Of course every introvert and extrovert is different and each person has their unique strengths and challenges. Just as those certain qualities I mentioned above come naturally to many extroverts, here are four leadership strengths that come naturally to many introverts:
1. Introverts are good listeners: When I was a young professional, whether I was leading a project or a team or a company, I had to be the one who was doing the talking. Because I saw lots of confident extroverts who were talking… A LOT. And as an introvert, that felt intimidating to me–feeling I had to be the one always talking as the leader. But I started observing that the leaders who led really well were the ones who listened and asked questions. They were the ones who paused before they talked, they pause and take the time to listen to those they led. As a result of listening, their teams feel heard and understood.

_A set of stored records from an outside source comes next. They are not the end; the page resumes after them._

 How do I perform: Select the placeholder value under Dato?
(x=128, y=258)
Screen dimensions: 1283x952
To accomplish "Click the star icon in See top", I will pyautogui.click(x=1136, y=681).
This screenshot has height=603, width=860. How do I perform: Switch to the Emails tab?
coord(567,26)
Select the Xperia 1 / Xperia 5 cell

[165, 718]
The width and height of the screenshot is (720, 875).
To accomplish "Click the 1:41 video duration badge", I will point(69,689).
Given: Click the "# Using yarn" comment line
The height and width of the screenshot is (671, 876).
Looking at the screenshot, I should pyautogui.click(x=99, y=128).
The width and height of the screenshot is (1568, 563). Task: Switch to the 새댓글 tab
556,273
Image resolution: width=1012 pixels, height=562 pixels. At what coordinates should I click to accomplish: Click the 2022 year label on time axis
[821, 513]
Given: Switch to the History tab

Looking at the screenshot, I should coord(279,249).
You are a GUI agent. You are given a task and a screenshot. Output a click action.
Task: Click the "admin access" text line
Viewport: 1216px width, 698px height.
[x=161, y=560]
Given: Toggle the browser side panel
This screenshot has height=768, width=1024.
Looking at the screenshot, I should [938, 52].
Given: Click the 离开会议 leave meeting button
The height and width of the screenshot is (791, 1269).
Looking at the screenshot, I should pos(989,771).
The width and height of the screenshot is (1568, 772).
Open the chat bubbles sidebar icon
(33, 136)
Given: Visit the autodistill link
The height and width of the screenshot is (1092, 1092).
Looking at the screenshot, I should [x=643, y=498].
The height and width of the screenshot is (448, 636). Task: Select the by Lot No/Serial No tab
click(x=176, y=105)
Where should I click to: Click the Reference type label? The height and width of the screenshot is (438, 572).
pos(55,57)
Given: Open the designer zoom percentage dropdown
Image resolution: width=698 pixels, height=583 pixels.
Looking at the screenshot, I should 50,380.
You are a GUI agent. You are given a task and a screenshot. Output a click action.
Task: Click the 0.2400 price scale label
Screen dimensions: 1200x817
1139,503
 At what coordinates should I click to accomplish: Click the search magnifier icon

2. Introverts are good at written communication: Are you puzzled when you read the emails or even the social media posts of some introverts? They seem so conversational in writing, yet are quiet and reserved verbally. Introverts have many thoughts…so many thoughts that it sometimes feels overwhelming to say them out loud. Or we want to think them through as to how to verbalize what we are thinking. And what if we get it wrong? In writing, introverts are able to take their time and choose their words carefully. Why is this a leadership strength? Mark Twain said, “Writing is easy…all you have to do is scratch out the wrong word.” And it’s difficult to do that verbally!
3. Introverts prefer one-on-one or small groups: How many times is a question asked in a meeting or large gathering group, and not many people respond? Or when they do, it’s the same people who speak up? Many people–both introverts and extroverts feel more comfortable answering questions or sharing their ideas one-on-one and in small group settings. An introverted leader is more likely to initiate these types of smaller or one-on-one meetings or discussions, much to the delight of many on their team.
4. Introverts think things through. Rather than make rash decisions, introverts tend to roll thoughts and ideas around before taking action. They most likely have a back-up plan, and are their own devil’s advocate, because they think of what all could possibly go wrong. Although they may take longer to act, they have carefully thought it through.
In summary, this is not to say that extroverts cannot excel in these four areas, they just have to be intentional about it…just as introverts have to be intentional in the areas where extroverts are naturally strong.